Last Updated: October 29th, 2024

These Terms and Conditions (“Agreement”) govern all sales and transactions between World Class Integration LLC doing business as Intralog (“Intralog”) and its customers (“Customer”). By accepting a sales quote, placing a purchase order, or otherwise engaging in a transaction with Intralog, the Customer agrees to be bound by this Agreement in its entirety.


1. Introduction

This Agreement applies to all sales quotes provided by Intralog for the sale of materials and provision of labor as detailed in the accompanying sales quote (“Sales Quote”). While the Sales Quote may contain a summary of key terms and conditions for convenience, the Customer acknowledges that this Agreement constitutes the complete and exclusive statement of the terms governing the sale. Acceptance of the Sales Quote, placement of a purchase order, or any other form of assent constitutes acceptance of these Terms and Conditions in their entirety, as provided at www.intralog.io/terms.


2. Definitions

  • Agreement: This Terms and Conditions of Sale document, including any amendments or modifications agreed upon in writing by both parties.
  • Change Order: A written document executed by both parties that modifies, adds to, or deletes from the scope of work or Products to be provided under the original Order.
  • Confidential Information: Any non-public, proprietary information disclosed by Intralog to the Customer in connection with the Agreement, including but not limited to business plans, technical data, pricing, and trade secrets.
  • Credit Application: The application submitted by the Customer to establish credit terms with Intralog.
  • Customer: The purchaser of goods and/or services from Intralog.
  • Default: The failure by the Customer to perform any obligation under this Agreement, including but not limited to failure to make payments when due.
  • Deliverables: All drawings, specifications, engineering documents, designs, plans, reports, and other materials created or provided by Intralog under this Agreement.
  • Estimated Prices: Prices specifically listed in the Sales Quote as estimates, which are subject to change as described in Sections 4.1.
  • F.O.B. Origin: A shipping term meaning “Free On Board Origin,” indicating that title and risk of loss pass to the Customer upon delivery of the Materials to the carrier at the point of shipment.
  • Force Majeure: Events beyond Intralog’s reasonable control as described in Section 19, which may prevent or delay the performance of obligations under this Agreement.
  • Freight Charges: Costs associated with the transportation of Materials from the point of shipment to the Customer’s designated location.
  • Intralog: World Class Integration LLC doing business as Intralog.
  • Labor: The installation and related services provided by Intralog.
  • Materials: The goods specified in the Sales Quote provided by Intralog.
  • Net Terms: Payment terms that require payment within a specified number of days from the date of invoice, as agreed upon by Intralog and the Customer.
  • Order: Collectively refers to any Purchase Order or Sales Quote accepted by Intralog.
  • Party or Parties: Refers individually to Intralog or the Customer, and collectively to both Intralog and the Customer.
  • Products: Collectively refers to Materials and Labor.
  • Purchase Order: A written order placed by the Customer for the purchase of Products, which may include a signed Sales Quote or other written agreement.
  • Sales Quote: The quote provided by Intralog to the Customer detailing the Materials, Labor, and associated pricing.
  • Taxes: All taxes, fees, levies, or duties imposed by any governmental authority, including federal, state, local, and other taxes associated with the sale, purchase, shipment, or use of the Products.
  • Quote Expiration Date: The expiration date indicated on the Sales Quote or 30 days from the date of issuance, whichever occurs first.

3. Acceptance of Orders

A written purchase order or signed Sales Quote is required to process the Customer’s order; verbal orders are not accepted. Orders are subject to acceptance by Intralog and are not binding until Intralog provides written confirmation. Any terms or conditions in the Customer’s purchase order or other documents that differ from or add to this Agreement are expressly rejected unless agreed upon in writing by Intralog.
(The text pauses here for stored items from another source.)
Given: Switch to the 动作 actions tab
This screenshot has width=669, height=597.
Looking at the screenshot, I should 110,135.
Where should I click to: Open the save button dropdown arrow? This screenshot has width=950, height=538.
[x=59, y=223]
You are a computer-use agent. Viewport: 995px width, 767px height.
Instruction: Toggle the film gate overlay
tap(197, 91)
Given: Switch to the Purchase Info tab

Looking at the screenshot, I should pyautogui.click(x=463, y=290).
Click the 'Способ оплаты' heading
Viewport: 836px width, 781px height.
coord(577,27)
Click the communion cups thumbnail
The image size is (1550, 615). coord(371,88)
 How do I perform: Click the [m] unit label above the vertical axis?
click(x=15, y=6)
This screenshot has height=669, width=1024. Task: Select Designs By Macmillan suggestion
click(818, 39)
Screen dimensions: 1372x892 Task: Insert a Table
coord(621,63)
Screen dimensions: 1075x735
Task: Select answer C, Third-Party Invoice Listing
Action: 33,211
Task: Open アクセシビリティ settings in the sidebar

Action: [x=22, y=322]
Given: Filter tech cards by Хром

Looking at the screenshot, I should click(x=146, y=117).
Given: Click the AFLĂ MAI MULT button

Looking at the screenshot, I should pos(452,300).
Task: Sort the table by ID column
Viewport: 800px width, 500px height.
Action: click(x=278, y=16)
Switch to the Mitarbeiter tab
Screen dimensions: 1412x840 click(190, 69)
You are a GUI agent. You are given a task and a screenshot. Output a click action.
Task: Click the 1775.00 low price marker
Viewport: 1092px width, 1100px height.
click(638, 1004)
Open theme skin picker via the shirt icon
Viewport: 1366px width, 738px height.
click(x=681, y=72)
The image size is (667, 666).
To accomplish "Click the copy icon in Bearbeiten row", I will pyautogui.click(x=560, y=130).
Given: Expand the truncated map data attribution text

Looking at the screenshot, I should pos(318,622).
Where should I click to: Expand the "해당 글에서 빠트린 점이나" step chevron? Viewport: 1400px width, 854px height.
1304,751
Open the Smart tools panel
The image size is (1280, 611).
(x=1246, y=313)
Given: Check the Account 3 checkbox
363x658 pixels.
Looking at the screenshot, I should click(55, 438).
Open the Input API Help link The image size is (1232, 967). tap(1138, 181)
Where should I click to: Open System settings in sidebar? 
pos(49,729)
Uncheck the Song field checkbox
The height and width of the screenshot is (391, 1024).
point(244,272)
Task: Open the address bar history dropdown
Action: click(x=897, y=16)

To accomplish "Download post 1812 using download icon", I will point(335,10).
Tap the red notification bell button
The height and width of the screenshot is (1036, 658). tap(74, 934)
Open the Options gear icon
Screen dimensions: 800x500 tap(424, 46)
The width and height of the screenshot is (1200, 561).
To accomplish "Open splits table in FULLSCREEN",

4. Prices and Payment Terms

4.1 Prices

Prices quoted are exclusive of taxes, transportation, and insurance costs unless otherwise agreed in writing. Any prices specifically listed in the Sales Quote as estimates are subject to change at any time, even after Intralog’s acceptance of the Customer’s order.

4.2 Payment Terms
4.2.1 Prepayment Requirement

Intralog requires prepayment for all first-time customers and customers without established credit. All orders require 100% prepayment until a credit application has been approved and payment terms have been granted.

4.2.2 Credit Application

Customers wishing to establish credit with Intralog must complete and submit a credit application. Credit approval is granted on a job-by-job basis and is not assumed or guaranteed based on prior approval. Intralog reserves the right to award or decline credit to any company, with or without regard to prior business history, and for any reason.

4.2.3 Payment Terms for Customers with Approved Credit

Payment terms for customers with approved credit will be specified in the Sales Quote or other written agreement. Intralog reserves the right to determine payment terms on a case-by-case basis.

4.3 Finance Charges

Fees and costs not paid within the listed payment terms may be subject to a finance charge of the lesser of (a) 1.5% per month (18% per annum) or (b) the maximum amount permitted by law, on any unpaid balances.

4.4 Collection Costs

If the Customer’s account becomes past due by ninety (90) days or more, Intralog reserves the right to refer the account to a collection agency. The Customer agrees to pay all collection costs, including reasonable attorney’s fees, court costs, arbitration fees, mediation fees, and collection agency fees up to 50% of the balance referred. Additionally, a five percent (5%) surcharge will be assessed retroactively on any invoice not paid in a timely fashion to cover referral costs.

4.5 Taxes

Taxes are either estimated or omitted for the purposes of the Sales Quote. The Customer shall pay all taxes (including, without limitation, federal, state, or local sales, use, excise, privilege, or similar taxes), levies, tariffs, or duties of any kind (“Taxes”) on the Products or provide Intralog with a tax exemption certificate acceptable to the taxing authorities. The Customer agrees to indemnify and hold harmless Intralog for any liability for Taxes in connection with the sale, including penalties and interest.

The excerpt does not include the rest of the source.